Rear seat shooting was an idea generated by a friend and myself, to combine both our passions.  During the month of September, an opportunity to take part in a motorbike event.  My friend Andrew Fellows who is a member of one of Harley’s owner’s club groups (H.O.G.) and suggested this was perfect timing to photograph some Hogs.

How did we get on, was there any pictures and what did we learn?



During a recent article (shooting a hog with film) you were presented with photographs of motorbikes.  However, this day would be very different, as this was an organised drive.  Because this involved riding on a motorbike I was very nervous.  There were only 2 times in the past that involved riding motorcycles.  One of these involved a small moped (in the 1990’s) and my friend rode into a shed.  The second time was on a large 1000c Honda Blackbird and that was a very short journey (over 10 years ago).

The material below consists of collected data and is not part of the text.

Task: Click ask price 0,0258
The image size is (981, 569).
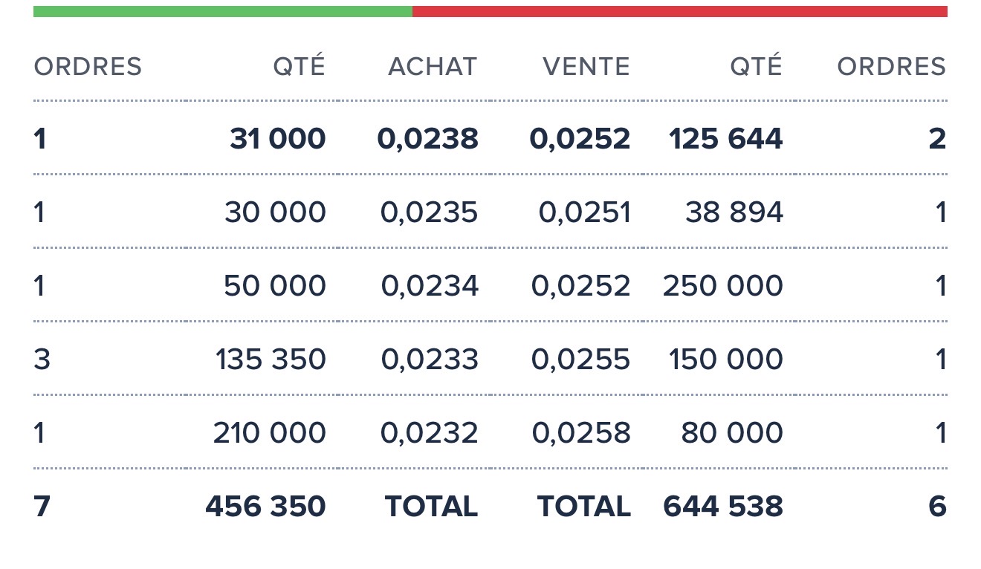Action: pos(581,433)
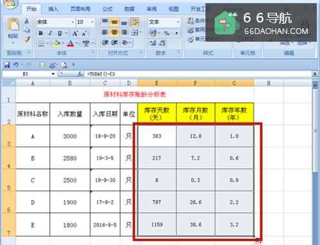This screenshot has height=245, width=320.
Task: Click the Percent style icon
Action: pos(166,33)
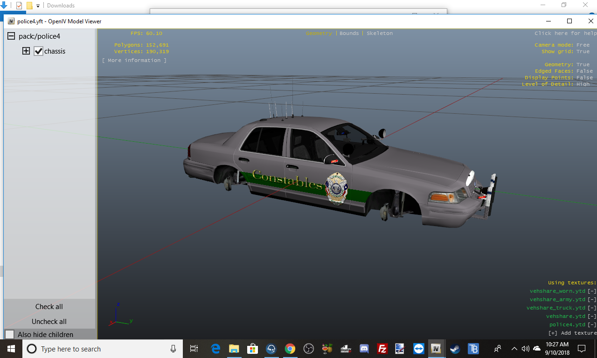Uncheck the chassis checkbox
Viewport: 597px width, 358px height.
38,51
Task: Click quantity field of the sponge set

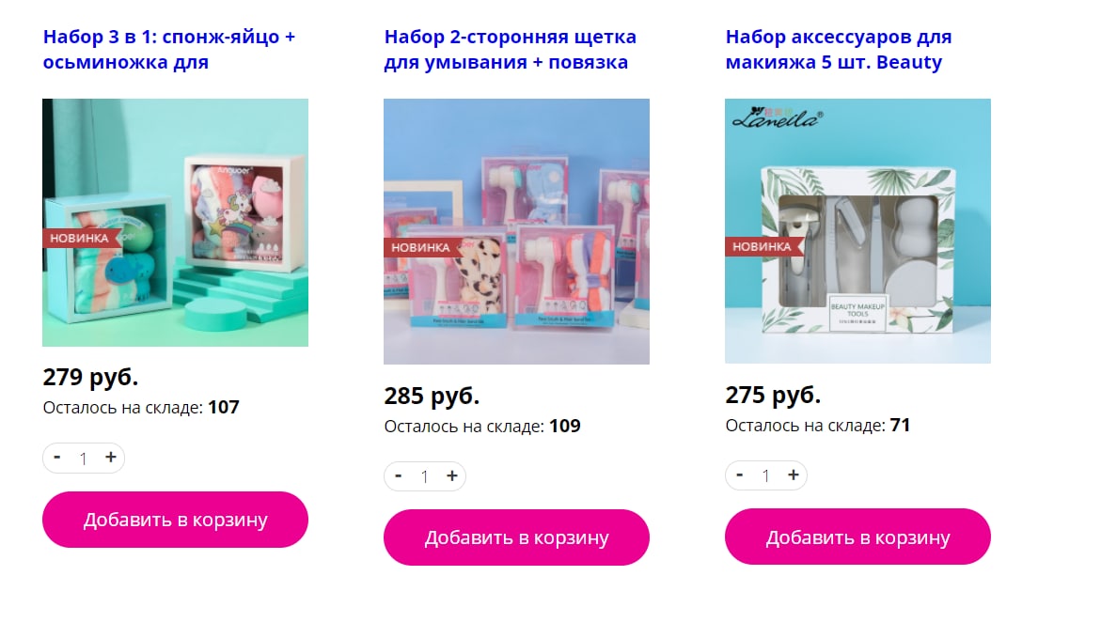Action: 84,459
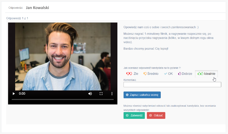Open the video's three-dot options menu

112,94
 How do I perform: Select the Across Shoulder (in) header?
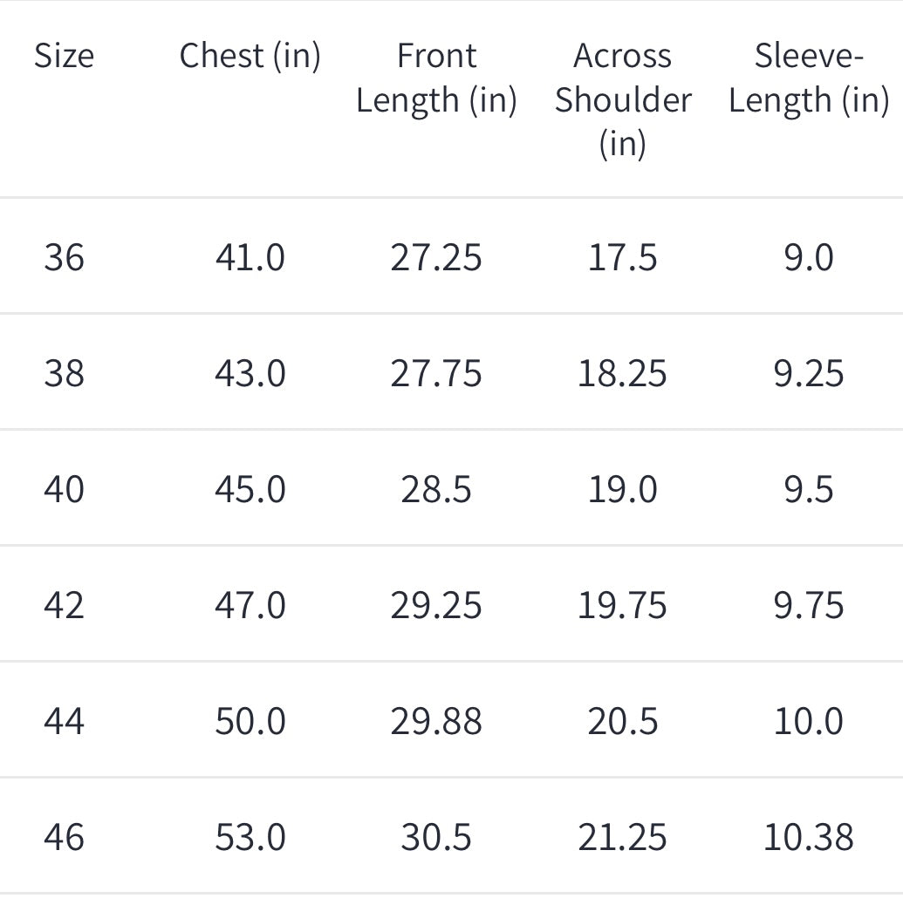point(622,99)
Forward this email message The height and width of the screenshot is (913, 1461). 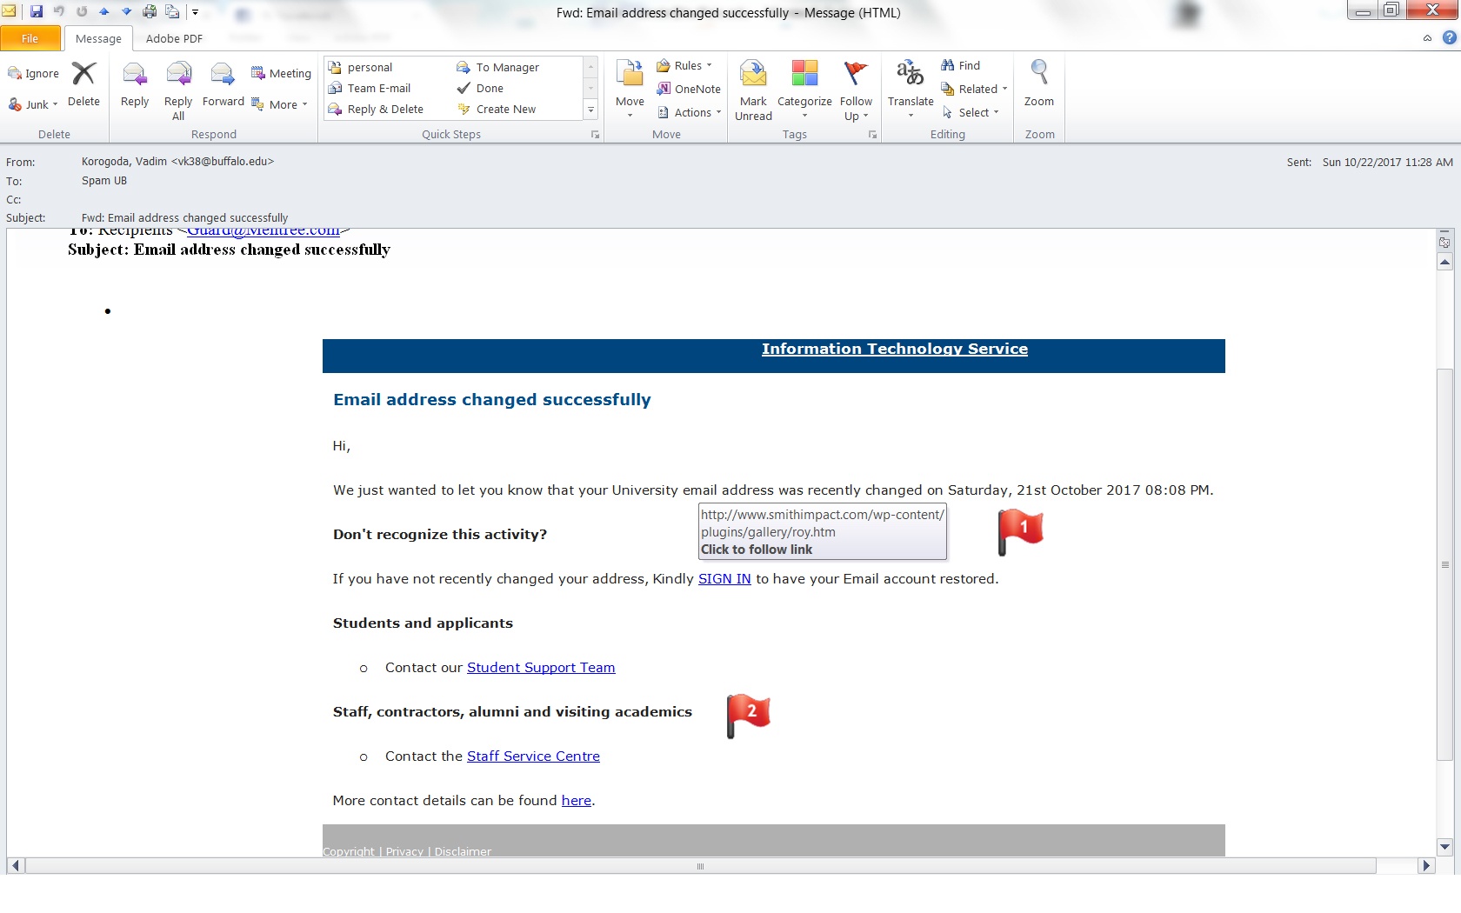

So, you can understand the nerves were kicking in, as there was never time for a test go.

harley davidson roadking
Andy Fellows parking up for marshalling duties
The event

Charity is an essential part of the Sherwood chapter’s work and this was the “Ride to Save Lives“.  A chance to meet a bunch of petrol head’s and look at some beautiful motorbikes.

The day was split into 2 rides, one around the Lincoln area and the afternoon around Nottinghamshire.  Riding in convoys like this means a lot of stopping at junctions so you get opportunities to shoot fellow riders.  Also, during the country roads, you follow in lines, up and down hills which bring different types of shots.  One thing I should mention is that the Sherwood chapter of the Harley owners club was in charge of marshalling.  Because I was on a members bike this meant I was getting involved from the start too!


The camera

The choice of cameras would come down to simple choices due to:

  1. weight
  2. shutter speed
  3. stabilisation
  4. space



After thinking about the subject matter and where the camera would be positioned, the weight had to be considered.  The main consideration would be the comfort and where the camera would be positioned on the rear of the motorbike.  Choosing a long cord/strap around the shoulders keeps the camera handy and your arms free.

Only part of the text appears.